In 2000, the exemption amount was $675,000 (a little less than $1 million in 2018 dollars). Over the past 17 years, it has increased significantly, climbing to $5.49 million in 2017, and rendering the estate tax moot for most Americans. Beginning in 2011, the exemption amount became “portable” among married persons, meaning the portion of the exemption amount not used by the first spouse to die can be transferred to a surviving spouse if an estate tax return is filed. Accordingly, a married couple dying in 2017 with total assets valued less than $10.98 million ($5.49 million x 2) would not pay any estate tax. 

For tax years beginning 2018 and ending in 2025, the Act increased the exemption amount from $5.49 million $11.18 million (indexed for inflation). With portability, under the Act, a married couple can now exclude up to $22.36 million in assets from estate tax, gift tax and GST tax. 

In the past, when the exemption amount was lower, estate plans were often designed to exclude property from a taxpayer’s estate so that the asset was not subject to estate tax. However, the effects of death are two-fold in the federal tax code. While death triggers the applicability of the estate tax under Chapter 11 of the tax code, it also creates a tax benefit with regard to income tax under Chapter 1 of the tax code.  

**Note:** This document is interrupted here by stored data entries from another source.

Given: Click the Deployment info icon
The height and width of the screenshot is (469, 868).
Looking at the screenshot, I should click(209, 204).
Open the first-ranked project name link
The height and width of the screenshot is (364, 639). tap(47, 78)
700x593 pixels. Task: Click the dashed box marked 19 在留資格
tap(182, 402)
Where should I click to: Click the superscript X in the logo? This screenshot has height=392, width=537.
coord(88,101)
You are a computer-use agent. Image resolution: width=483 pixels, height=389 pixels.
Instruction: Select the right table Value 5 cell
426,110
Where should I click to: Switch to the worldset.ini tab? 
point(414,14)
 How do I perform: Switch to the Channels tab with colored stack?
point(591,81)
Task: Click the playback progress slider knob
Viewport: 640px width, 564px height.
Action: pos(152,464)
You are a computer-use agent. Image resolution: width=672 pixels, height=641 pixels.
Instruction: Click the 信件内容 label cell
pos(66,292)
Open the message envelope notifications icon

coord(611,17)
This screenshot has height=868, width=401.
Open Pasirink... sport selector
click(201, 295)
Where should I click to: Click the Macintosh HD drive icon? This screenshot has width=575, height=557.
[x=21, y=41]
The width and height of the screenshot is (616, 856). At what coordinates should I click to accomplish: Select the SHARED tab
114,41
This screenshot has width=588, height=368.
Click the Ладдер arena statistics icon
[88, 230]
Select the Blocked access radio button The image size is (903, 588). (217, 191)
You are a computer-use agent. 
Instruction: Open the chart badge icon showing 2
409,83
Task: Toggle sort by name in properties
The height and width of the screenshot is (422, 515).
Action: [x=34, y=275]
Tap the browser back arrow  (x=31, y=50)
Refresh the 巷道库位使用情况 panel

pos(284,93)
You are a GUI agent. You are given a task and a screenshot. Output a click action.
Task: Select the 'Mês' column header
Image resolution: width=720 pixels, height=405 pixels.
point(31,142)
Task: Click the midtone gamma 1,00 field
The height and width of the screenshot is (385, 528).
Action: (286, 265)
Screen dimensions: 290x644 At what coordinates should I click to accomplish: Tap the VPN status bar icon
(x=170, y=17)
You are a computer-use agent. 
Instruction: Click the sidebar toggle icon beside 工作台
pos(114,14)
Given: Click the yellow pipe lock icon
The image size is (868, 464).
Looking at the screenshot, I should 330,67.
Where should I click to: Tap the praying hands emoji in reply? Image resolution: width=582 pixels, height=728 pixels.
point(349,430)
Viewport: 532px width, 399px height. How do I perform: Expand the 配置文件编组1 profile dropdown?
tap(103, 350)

When a taxpayer sells property, the amount received from the sale, less the cost basis of the property, is subject to income tax as a capital gain. Cost basis is generally the amount that the taxpayer originally paid to acquire the property. In other words, when property that has appreciated in value beyond the original cost basis is sold, the appreciation is subject to capital gains tax. The long term capital gain tax rate generally varies between zero and 20 percent.

For purposes of income taxes, at death, the cost basis of assets owned by a decedent is increased to fair market value. This concept is referred to as a “step-up” in cost basis.  As a result, a person inheriting property from a decedent is only subject to capital gains tax on appreciation occurring after the decedent’s death. 

Accordingly, owning appreciated assets at death can reduce capital gains tax. However, as explained above, assets owned by a decedent at death are subject to estate tax if the total value of the decedent’s gross estate, less deductions, exceeds the exemption amount. For high net-worth individuals, the increase in estate tax resulting from owning assets at death will eventually exceed the income tax savings resulting from a step-up in cost basis. 

On the other hand, a taxpayer with assets valued at less than the exemption amount benefits from an estate plan that includes all of those assets in the taxpayer’s estate at death in order to achieve a step-up in cost basis to
fair market value. Doing so reduces the capital-gains tax on appreciated assets that might otherwise be payable by the taxpayer’s heirs and without incurring any estate tax.  

What can you do to make sure your estate plan accomplishes your goals in light of these changes in the law?  The best advice is to meet with an estate planning attorney who can provide recommendations based on your unique circumstances.